Exercise goal
Could you copy out, word for word, the stretch of the data below from its very start through the line containing "point(97,506)", including that line?

Task inputs
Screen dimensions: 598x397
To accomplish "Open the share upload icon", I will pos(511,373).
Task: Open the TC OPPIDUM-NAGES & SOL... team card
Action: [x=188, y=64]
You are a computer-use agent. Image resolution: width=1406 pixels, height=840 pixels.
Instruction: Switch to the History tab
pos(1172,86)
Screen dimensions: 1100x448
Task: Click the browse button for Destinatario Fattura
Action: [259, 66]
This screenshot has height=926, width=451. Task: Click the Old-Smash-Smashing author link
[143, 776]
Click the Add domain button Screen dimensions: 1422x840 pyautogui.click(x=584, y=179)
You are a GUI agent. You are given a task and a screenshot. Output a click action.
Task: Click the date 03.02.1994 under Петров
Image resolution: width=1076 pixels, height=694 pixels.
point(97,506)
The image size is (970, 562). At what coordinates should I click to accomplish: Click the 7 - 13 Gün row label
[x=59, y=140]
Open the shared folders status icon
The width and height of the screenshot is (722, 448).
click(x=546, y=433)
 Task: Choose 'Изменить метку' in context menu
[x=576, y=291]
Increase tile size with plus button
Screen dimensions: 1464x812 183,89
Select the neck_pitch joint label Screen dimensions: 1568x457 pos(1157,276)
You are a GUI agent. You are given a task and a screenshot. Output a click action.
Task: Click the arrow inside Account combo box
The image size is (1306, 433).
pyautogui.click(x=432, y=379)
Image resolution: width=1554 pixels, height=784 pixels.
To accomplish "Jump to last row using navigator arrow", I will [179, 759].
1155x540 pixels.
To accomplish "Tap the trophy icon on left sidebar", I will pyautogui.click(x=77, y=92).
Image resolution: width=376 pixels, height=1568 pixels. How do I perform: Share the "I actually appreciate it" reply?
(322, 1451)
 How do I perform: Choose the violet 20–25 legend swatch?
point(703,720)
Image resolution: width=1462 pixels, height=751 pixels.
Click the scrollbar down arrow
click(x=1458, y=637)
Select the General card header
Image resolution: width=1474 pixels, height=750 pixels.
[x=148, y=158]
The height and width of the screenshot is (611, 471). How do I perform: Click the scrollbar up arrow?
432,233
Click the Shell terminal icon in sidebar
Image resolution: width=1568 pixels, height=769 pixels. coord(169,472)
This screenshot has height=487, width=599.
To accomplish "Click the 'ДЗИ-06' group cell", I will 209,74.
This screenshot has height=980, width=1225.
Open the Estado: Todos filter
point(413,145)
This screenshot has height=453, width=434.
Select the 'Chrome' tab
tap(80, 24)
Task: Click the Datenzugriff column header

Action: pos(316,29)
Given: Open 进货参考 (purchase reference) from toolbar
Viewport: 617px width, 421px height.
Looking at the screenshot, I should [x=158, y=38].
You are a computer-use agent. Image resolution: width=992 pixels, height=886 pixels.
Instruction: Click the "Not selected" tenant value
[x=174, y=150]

Solution below
Screen dimensions: 598x397
To accomplish "Open the share upload icon", I will pos(511,373).
Task: Open the TC OPPIDUM-NAGES & SOL... team card
Action: [x=188, y=64]
You are a computer-use agent. Image resolution: width=1406 pixels, height=840 pixels.
Instruction: Switch to the History tab
pos(1172,86)
Screen dimensions: 1100x448
Task: Click the browse button for Destinatario Fattura
Action: [259, 66]
This screenshot has height=926, width=451. Task: Click the Old-Smash-Smashing author link
[143, 776]
Click the Add domain button Screen dimensions: 1422x840 pyautogui.click(x=584, y=179)
You are a GUI agent. You are given a task and a screenshot. Output a click action.
Task: Click the date 03.02.1994 under Петров
Image resolution: width=1076 pixels, height=694 pixels.
point(97,506)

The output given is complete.